For healthcare workers, family is a vital part of your emotional wellbeing. Family keeps you grounded and stable. In times of crisis, this is doubly true – yet for their safety and your own, social distancing is crucial. So how do you reconcile these opposing needs? How do you stay safe, and sane?

Most people in a state of lockdown have their families to lean on for emotional support. Healthcare workers don’t. Instead, you spend your days on the frontline, fighting a global pandemic.

Coronavirus disease spreads by invisible droplets in the air, released when someone coughs or sneezes. Social distancing is a crucial factor in containing the spread and keeping you safe from infection. But this protective measure takes a toll – in a time of crisis, how will you cope with extended periods away from your family?

“These are extreme circumstances for all,” says Nicky Abdinor, a clinical psychologist at Mediclinic Milnerton. “Healthcare workers are already at high risk for burnout, so a pandemic can only make them more vulnerable. It will not be easy to cope emotionally with self-isolation and long, difficult hours in the hospital. There will likely be an increase in burnout, depression and anxiety.”

These effects spill over into the home. “Families of healthcare workers will also experience high levels of stress,” she says. “On top of all the anxiety and uncertainty right now, there is the added concern about family who are on the frontline at a higher risk of infection.”

Is there anything you can do? Yes – and it’s a lot easier than you might think.

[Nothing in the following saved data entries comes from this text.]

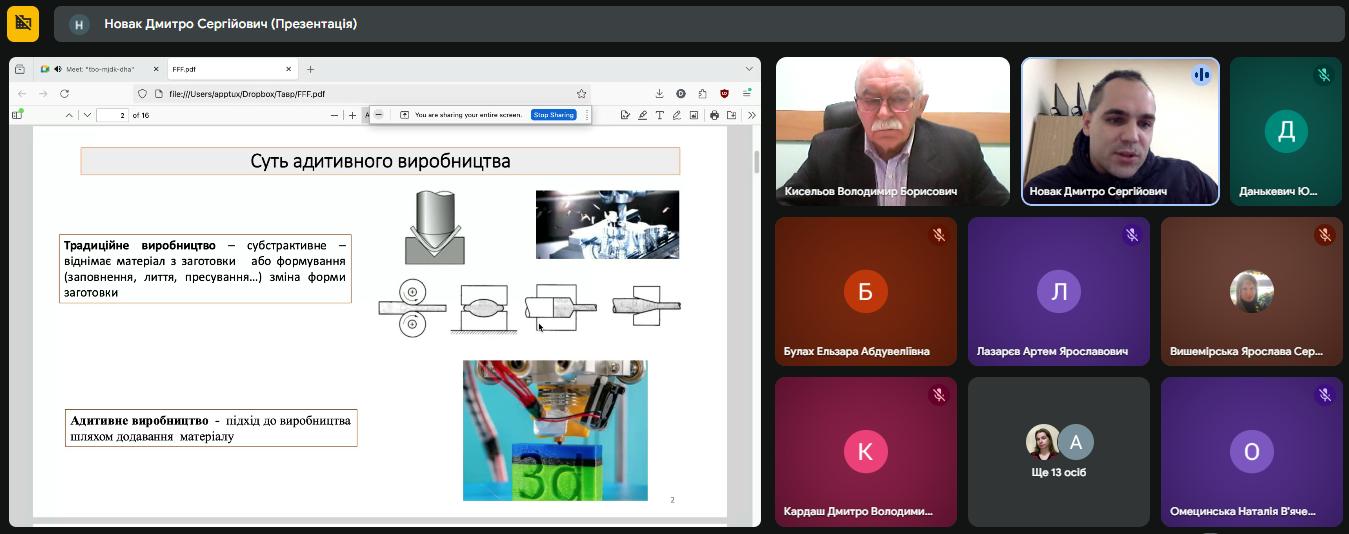Click the Stop Sharing button
Screen dimensions: 1349x534
(x=553, y=115)
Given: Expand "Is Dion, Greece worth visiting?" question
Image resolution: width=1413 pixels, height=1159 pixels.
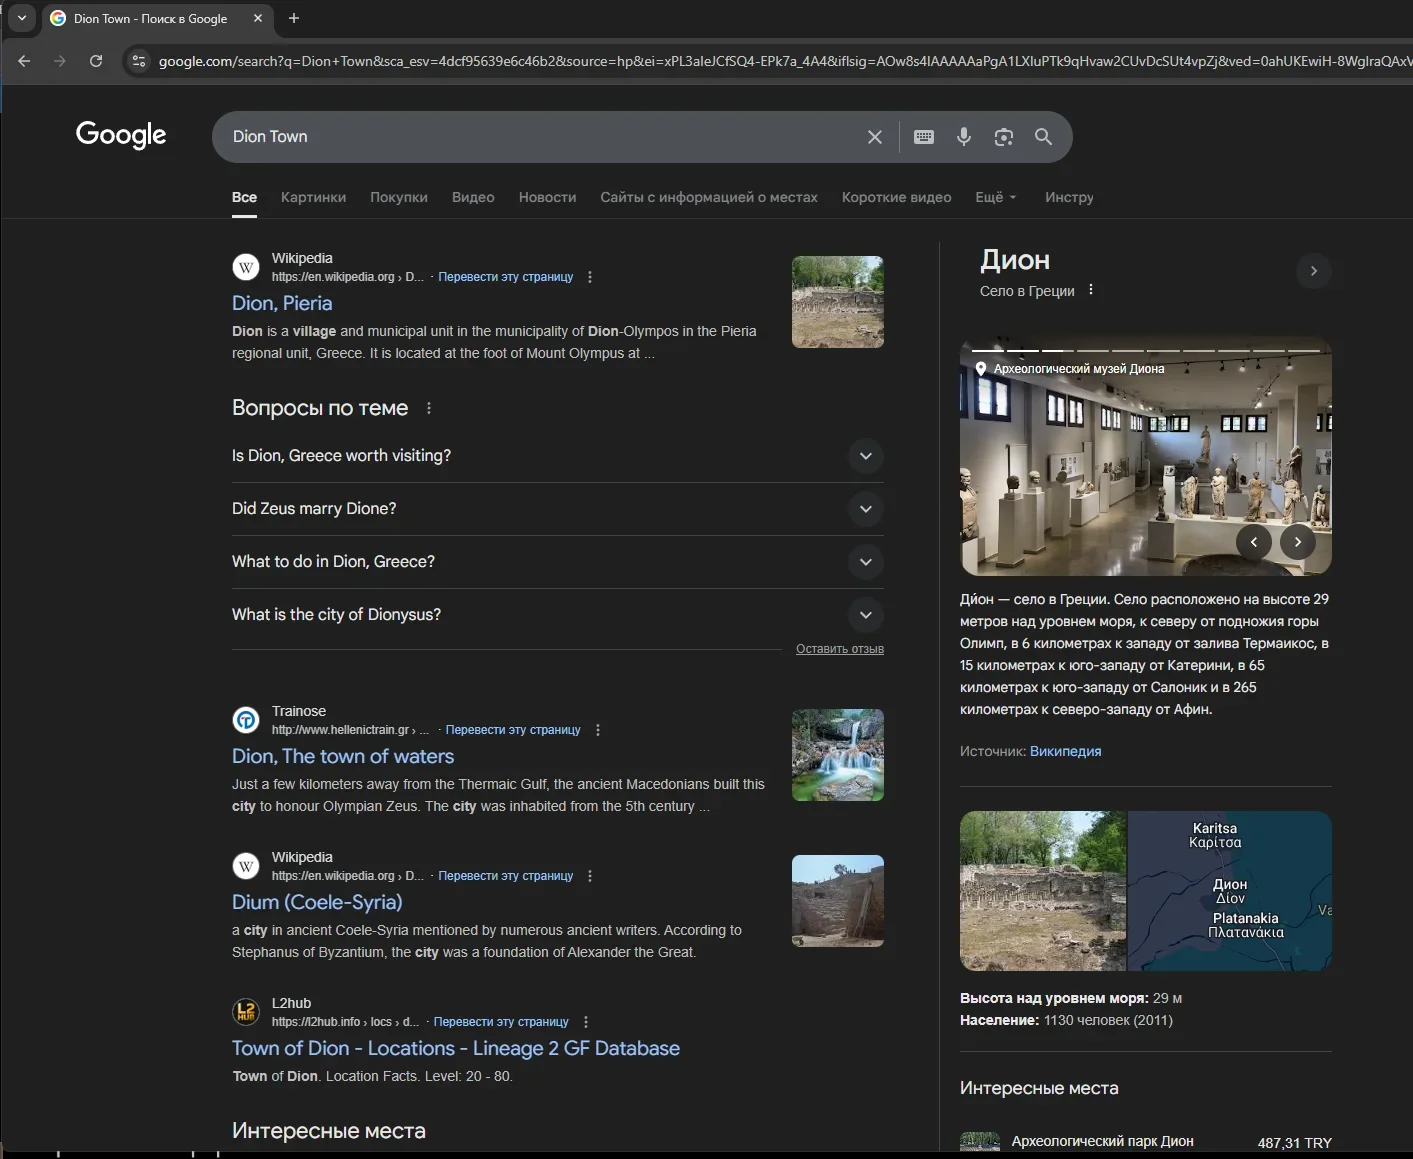Looking at the screenshot, I should click(865, 456).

“It is important to acknowledge that these feelings are a normal response to an abnormal situation,” says Abdinor. “Encourage regular and open family discussions about each person's feelings and concerns. A support network is essential during these difficult times.”

For children, make sure these conversations are age appropriate. “Encourage kids to express how they feel and validate their feelings. It is okay and normal for a young child to feel scared at a time like this. Recognise their need to express that, and look out for signs. Anxiety and stress in children can present as irritability, physical complaints, poor sleep and acting out.”

Speak with honesty about your own levels of stress. “If you are okay, say so; frequent video calls with your family, for example, will help them to see that you are coping, which can be reassuring. If you are not, say so; this will encourage family and friends to reach out and offer help.”

Abdinor recommends sticking to family-based routines and traditions to foster a sense of comfort and stability. “Good sleep, regular meals and some exercise will help everyone cope a lot better,” she says. “Perhaps the whole family used to come together for a meal on Sundays – so use technology to include grandparents and other family or friends who would normally join you at home.”

Everyone will need more love and attention than usual, she explains. Be kind and gentle with each other during this time.